11      The State also submitted into evidence the request form Barringer sent to the district attorney’s office.  On the form, Barringer advised, “I need to speak with someone out of your office. … Jeff Hansen has scripted a lie on paper for me to tell the jury.  I do have the paper … in my possession.”

12      Asking Barringer to lie, then providing him with the text of the lie Hansen expected him to tell, indicates Hansen advised Barringer to commit perjury and that Hansen unequivocally intended perjury be committed.  It is the jury’s function to balance the credibility of witnesses and the weight to be assigned to their testimony.  Morden v. Continental AG, 2000 WI 51, ¶39, 235 Wis. 2d 325, 611 N.W.2d 659.  Barringer’s testimony is not patently incredible and, once the jury accepted it, his testimony was a sufficient basis on which the jury could convict Hansen for solicitation of perjury. 
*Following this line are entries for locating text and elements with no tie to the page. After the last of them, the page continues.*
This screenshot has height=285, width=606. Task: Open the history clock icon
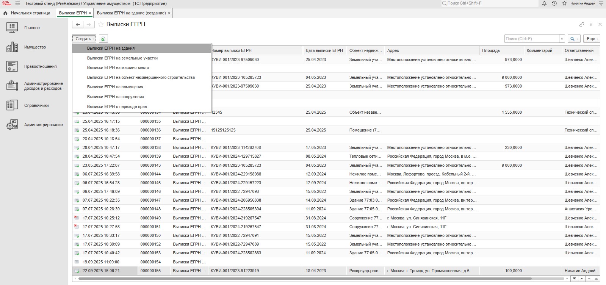pyautogui.click(x=554, y=3)
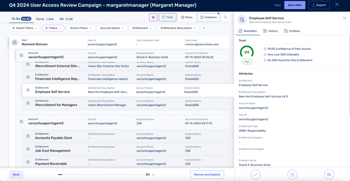
Task: Click the plus icon to add filter
Action: tap(204, 28)
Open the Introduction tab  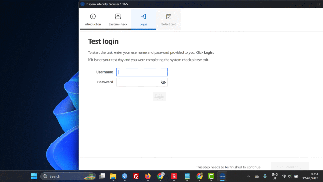(93, 20)
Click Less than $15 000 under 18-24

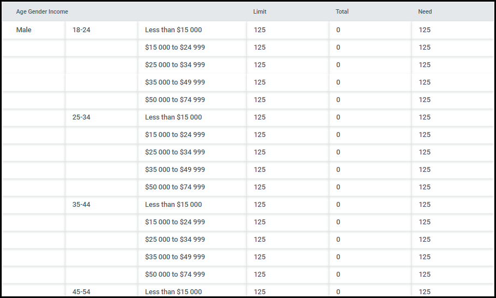pos(173,30)
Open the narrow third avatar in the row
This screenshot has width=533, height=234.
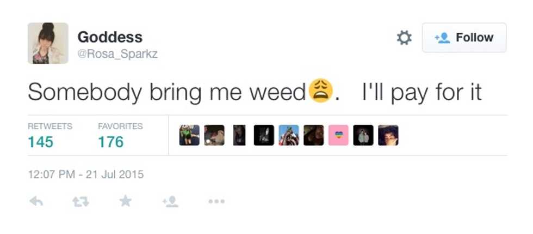click(x=239, y=135)
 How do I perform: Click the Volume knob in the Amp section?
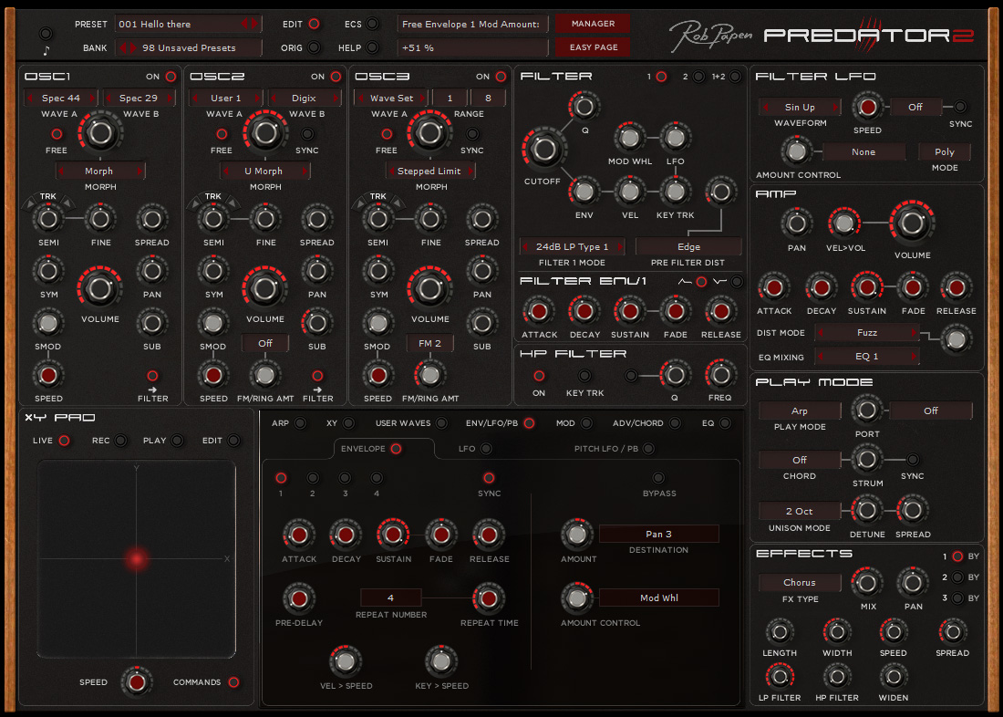pos(912,222)
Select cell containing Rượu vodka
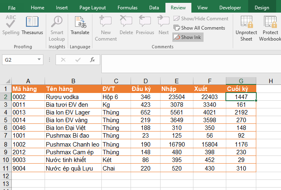 point(73,97)
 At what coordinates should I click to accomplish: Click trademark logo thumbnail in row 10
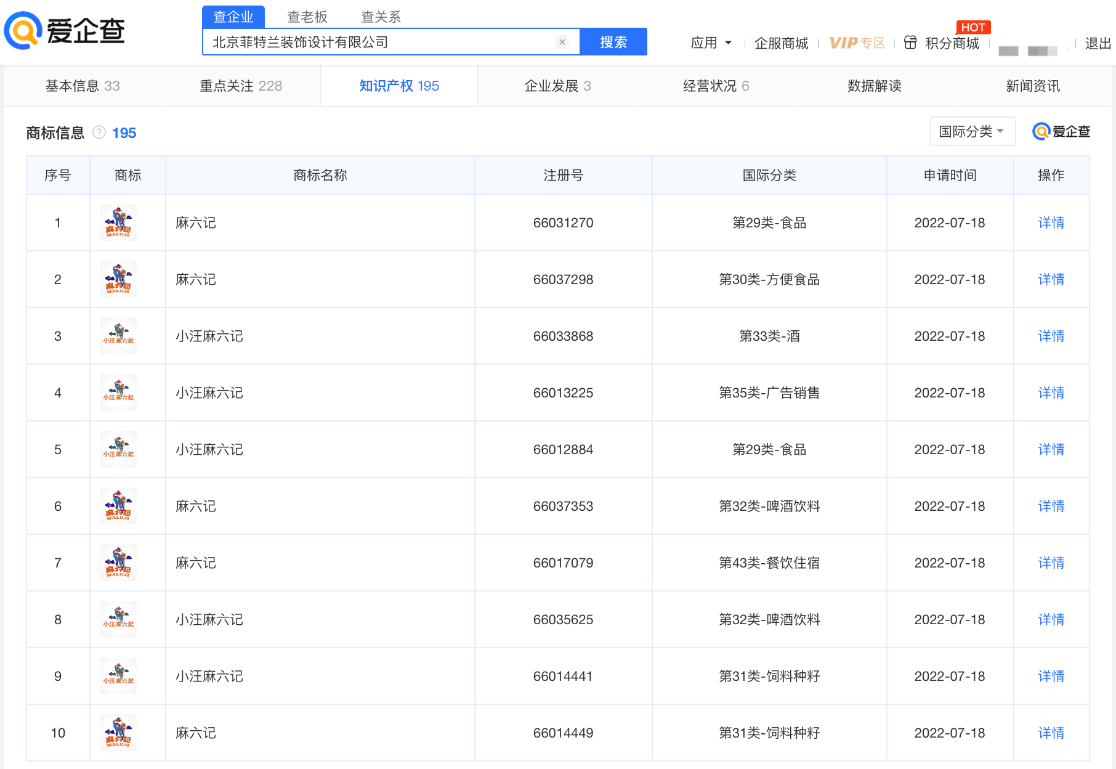click(x=118, y=733)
13      Hansen also asserts there is insufficient evidence to convict him of intimidation of a witness.  The relevant elements of that crime required the State to prove Hansen “attempted to dissuade Joseph Barringer from attending or giving testimony at a proceeding authorized by law” and Hansen acted “knowingly and maliciously … with the purpose to prevent [Barringer] from testifying.”  Hansen asserts there is no evidence Hansen attempted to dissuade Barringer from giving testimony; that is, he claims he “did not try to prevent Barringer from doing anything.”  Moreover, because Barringer testified he was unaware of the “snitch” signs, Hansen asserts “it would be impossible for him to be intimidated by those words or that sign.”
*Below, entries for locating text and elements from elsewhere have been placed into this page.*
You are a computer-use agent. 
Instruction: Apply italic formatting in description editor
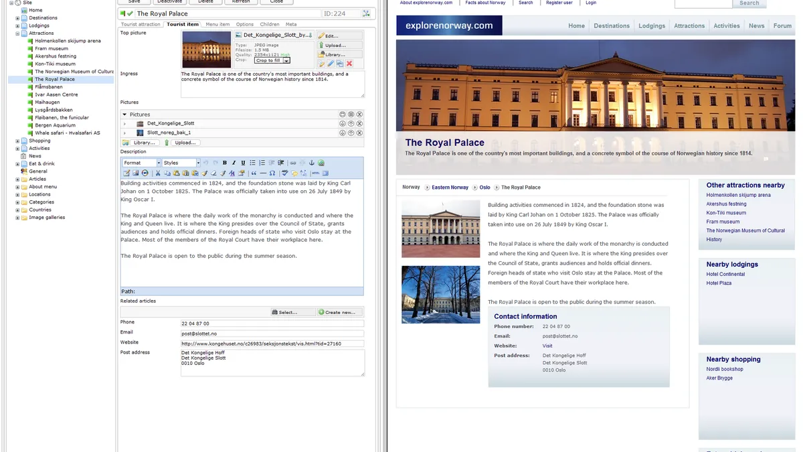coord(234,163)
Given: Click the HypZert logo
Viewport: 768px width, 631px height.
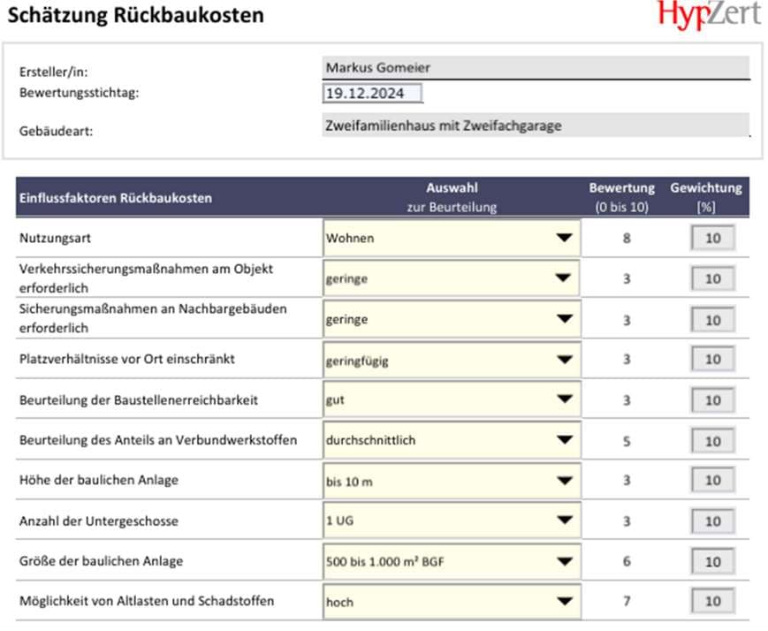Looking at the screenshot, I should (x=709, y=16).
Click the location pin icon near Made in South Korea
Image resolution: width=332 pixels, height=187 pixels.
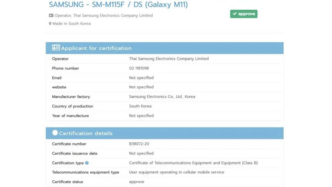pos(50,24)
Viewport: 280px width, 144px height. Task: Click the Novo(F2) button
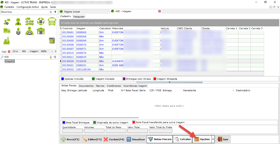(x=70, y=139)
14      Again, Hansen argues about the State’s failure to prove a non-existent element.  Nothing about intimidation of a witness requires that witness actually be intimidated.  Rather, the focus is on the defendant’s intent.  Thus, the fact that Barringer may not have been aware of Hansen’s signs or his designation of Barringer as a snitch is irrelevant.

15      What is relevant, however, is that shortly after Hansen learned Barringer was called to testify at the preliminary hearing on the solicitation of perjury charge, Hansen created signs identifying Barringer as a snitch and identifying Barringer’s cell.  The jury heard evidence that an inmate’s safety is often jeopardized once branded a snitch, and Hansen’s cellmate testified Hansen called Barringer a snitch in the hope that another inmate would harm him.  Moreover, Hansen admitted he was trying to send Barringer a message, although Hansen testified the message was merely meant to ridicule Barringer, not dissuade his testimony.  A reasonable jury could infer that making a sign branding Barringer as a snitch was a knowing and malicious attempt to dissuade him from either: (1) attending a court proceeding by attempting to incite violence against Barringer, thereby physically incapacitating him, or (2) actually giving testimony by pressuring him to recant his statements so the “snitch” designation would be withdrawn and he could avoid physical harm. 

           


By the Court.—Judgments affirmed.  

            This opinion will not be published.  See Wis. Stat. Rule 809.23(1)(b)5.

 

 

 

 

 


 



[1]  Hansen was also charged with, and convicted on, two counts of disorderly conduct.  He does not challenge that portion of the judgment.